# What is asked
Swap "checkbox" for "toggle" in the lines between the one holding "Task: Switch to Item View tab" and the one holding "will tap(571, 532).", inclusive, and give only those lines back with nothing else changed.

# Dataset records

--- START ---

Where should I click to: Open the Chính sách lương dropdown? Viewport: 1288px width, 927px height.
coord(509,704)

--- END ---
--- START ---

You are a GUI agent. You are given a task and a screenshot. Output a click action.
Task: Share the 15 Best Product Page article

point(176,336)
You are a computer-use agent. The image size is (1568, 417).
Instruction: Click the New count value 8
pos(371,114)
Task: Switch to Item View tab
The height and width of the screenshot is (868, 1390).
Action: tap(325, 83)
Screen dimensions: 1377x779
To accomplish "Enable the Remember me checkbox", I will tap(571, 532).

--- END ---

# Task answer
Task: Switch to Item View tab
The height and width of the screenshot is (868, 1390).
Action: tap(325, 83)
Screen dimensions: 1377x779
To accomplish "Enable the Remember me toggle", I will tap(571, 532).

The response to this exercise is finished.